With any pictures left out, restate word for word the lines in the listing below from the one holding "Close the Transcripción panel" through the last.

┌──

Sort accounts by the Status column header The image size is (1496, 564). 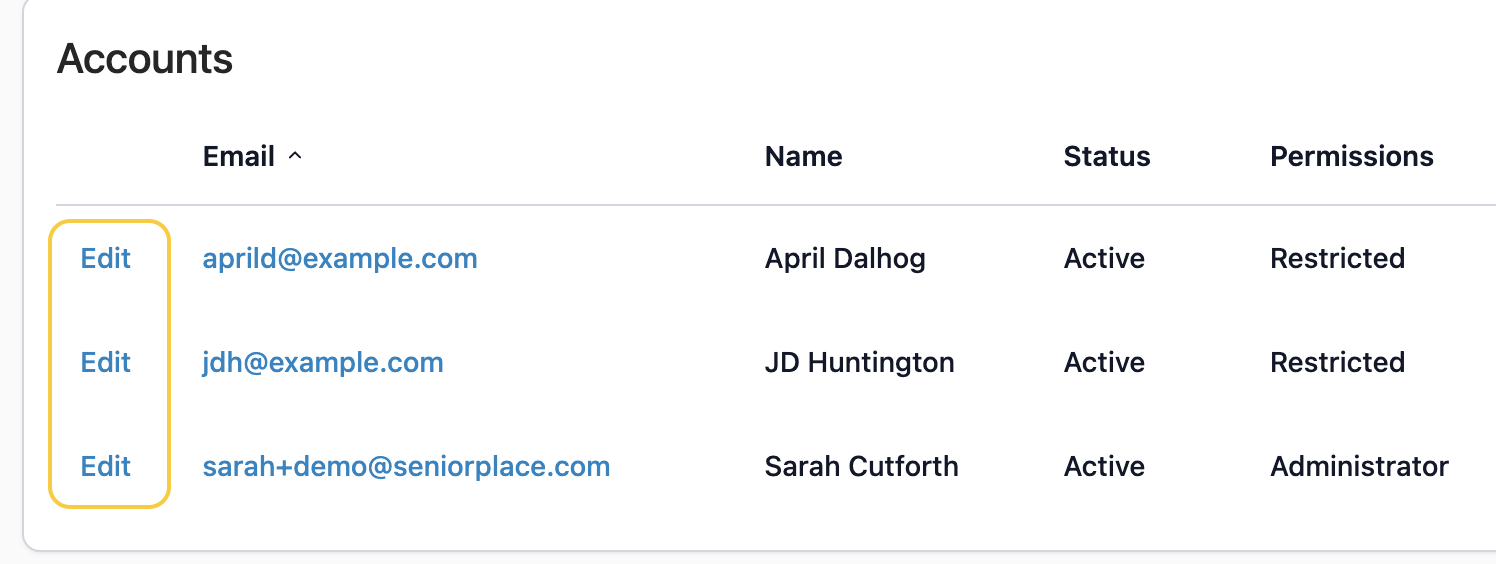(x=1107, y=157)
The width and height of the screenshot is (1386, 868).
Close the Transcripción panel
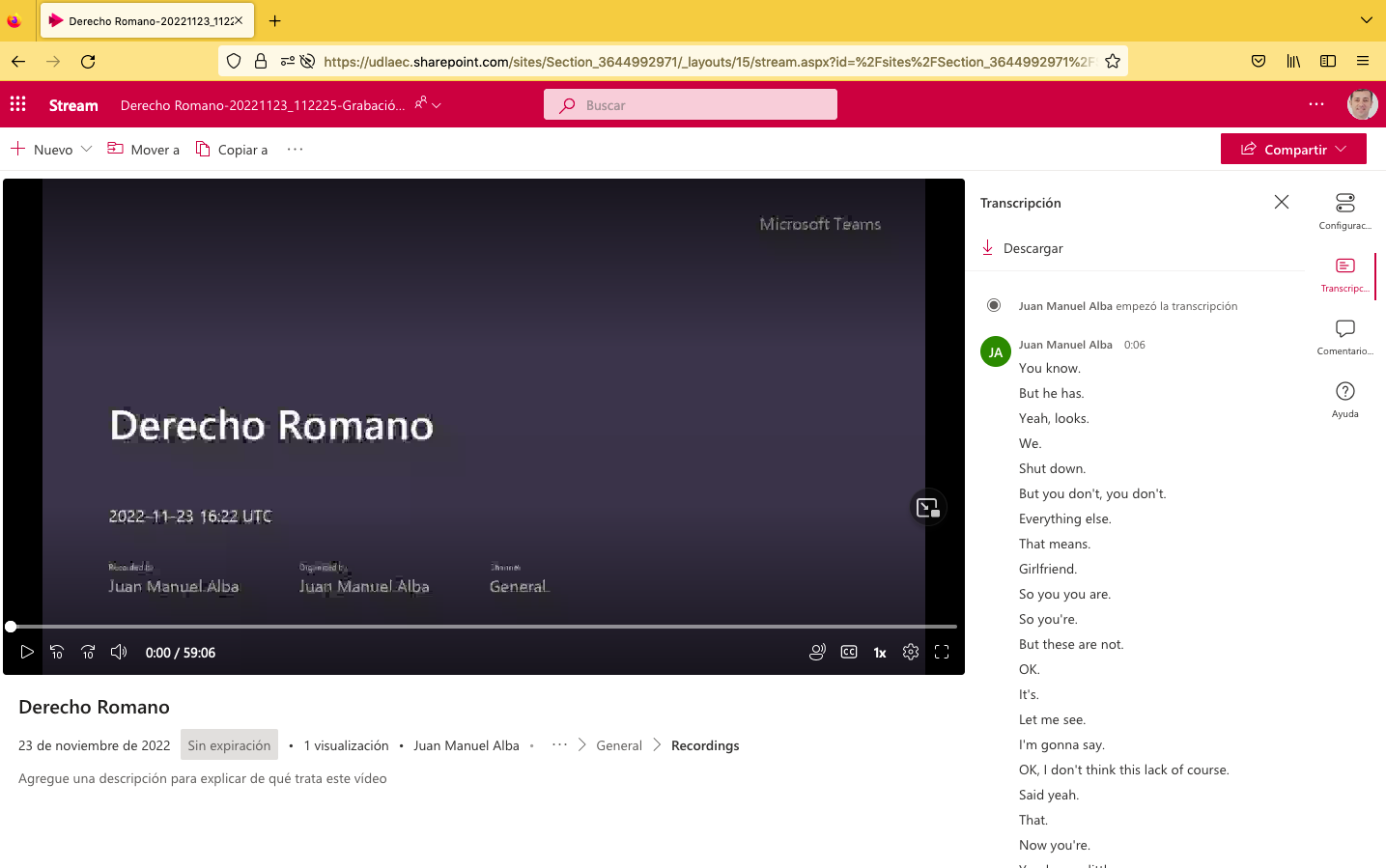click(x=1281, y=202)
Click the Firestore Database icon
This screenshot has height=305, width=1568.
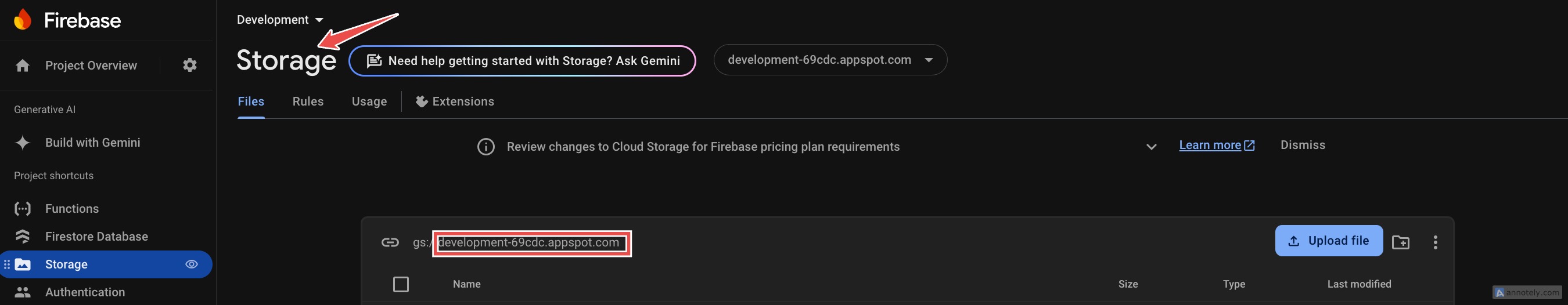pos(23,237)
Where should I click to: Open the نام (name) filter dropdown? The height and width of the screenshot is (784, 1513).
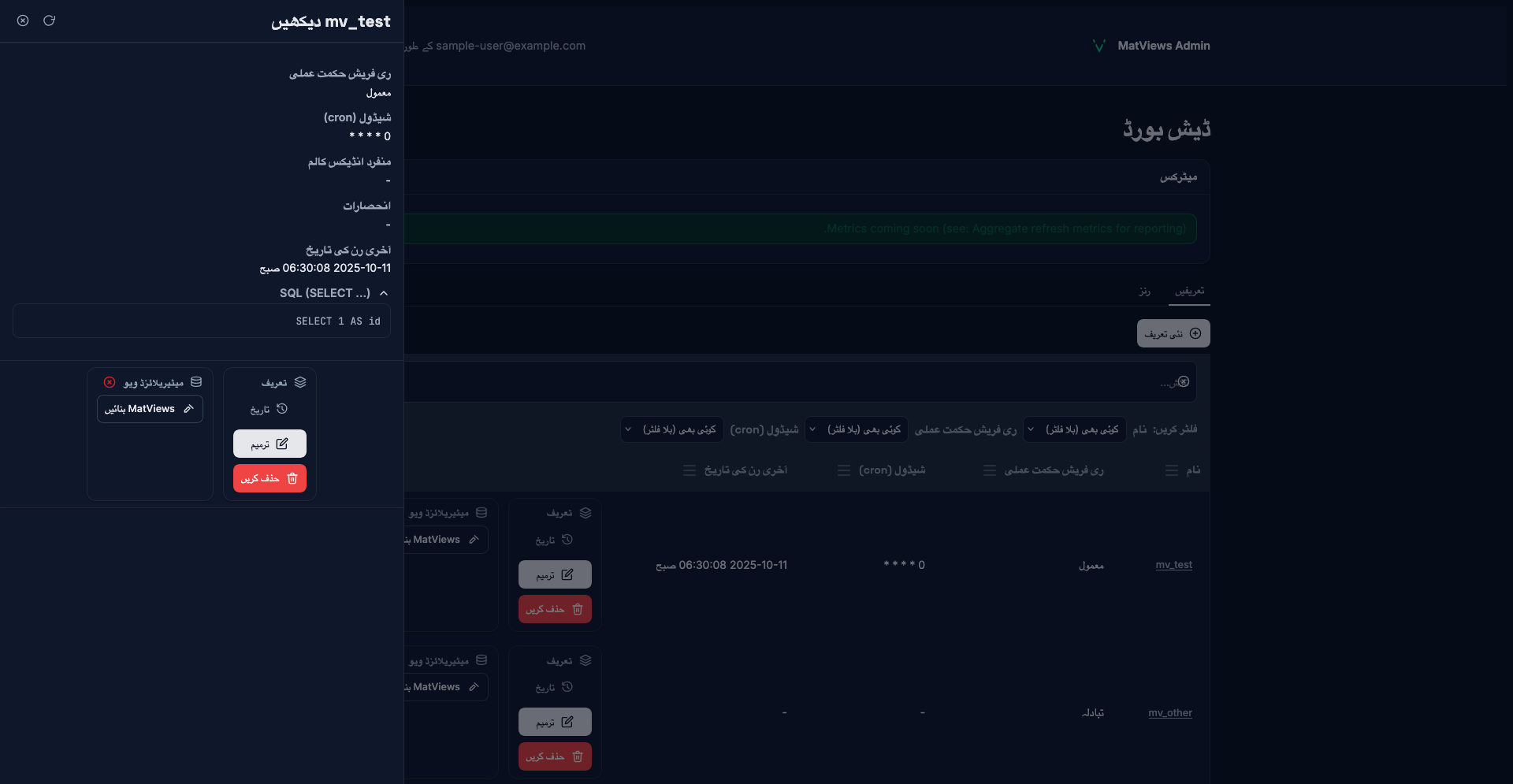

└──

**OUTPUT OF THE TASK**.
Close the Transcripción panel
click(x=1281, y=202)
Click the Firestore Database icon
This screenshot has height=305, width=1568.
pos(23,237)
Where should I click to: Open the نام (name) filter dropdown? The height and width of the screenshot is (784, 1513).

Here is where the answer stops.